(Rows showing where targets appear)
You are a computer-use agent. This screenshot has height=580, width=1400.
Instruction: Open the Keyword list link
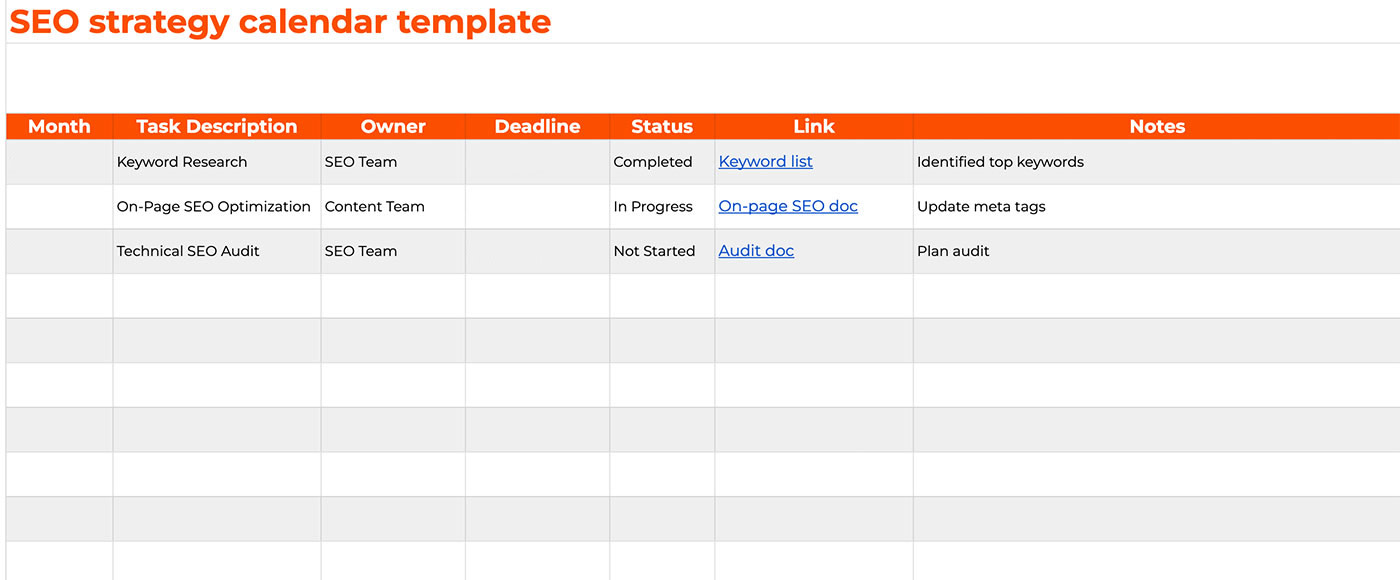(x=765, y=162)
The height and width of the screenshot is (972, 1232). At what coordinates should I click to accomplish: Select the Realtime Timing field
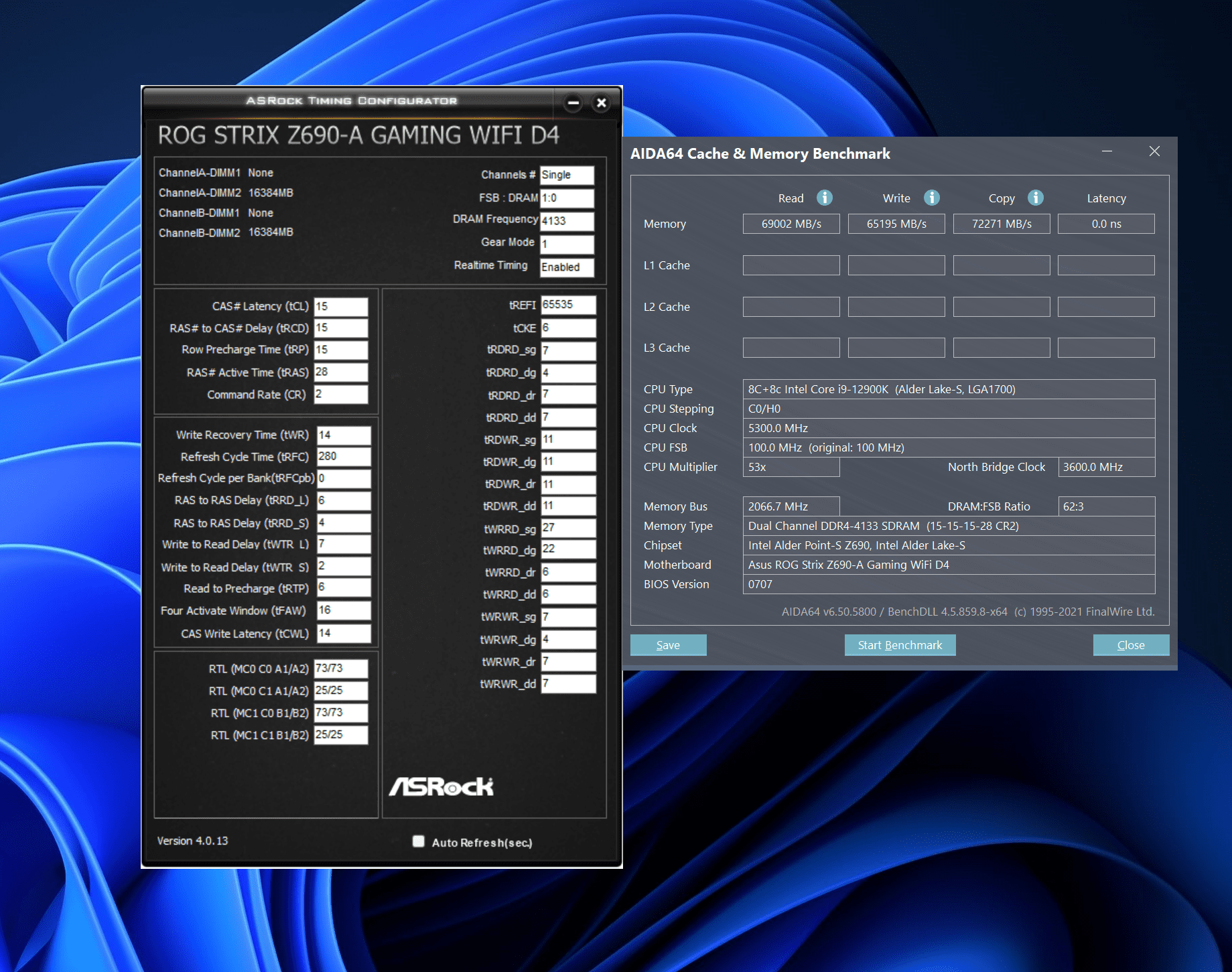[x=567, y=267]
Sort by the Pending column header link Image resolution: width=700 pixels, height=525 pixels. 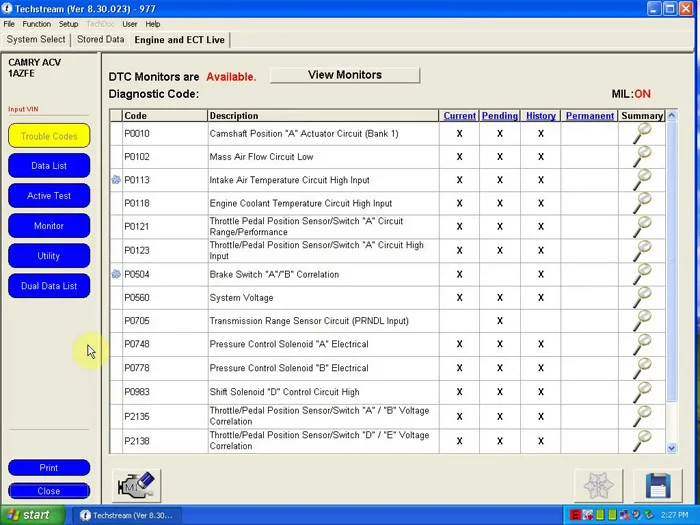[500, 116]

◆ **Exercise aim**:
Reproduce the material word for word, from its first line up to and including the line that contains "[x=567, y=267]". Leave the pictures out of your reply.

◆ **Completed exercise**:
You are a computer-use agent. This screenshot has height=580, width=1400.
Instruction: Open the Keyword list link
(x=765, y=162)
The height and width of the screenshot is (972, 1232). At what coordinates should I click to accomplish: Select the Realtime Timing field
[x=567, y=267]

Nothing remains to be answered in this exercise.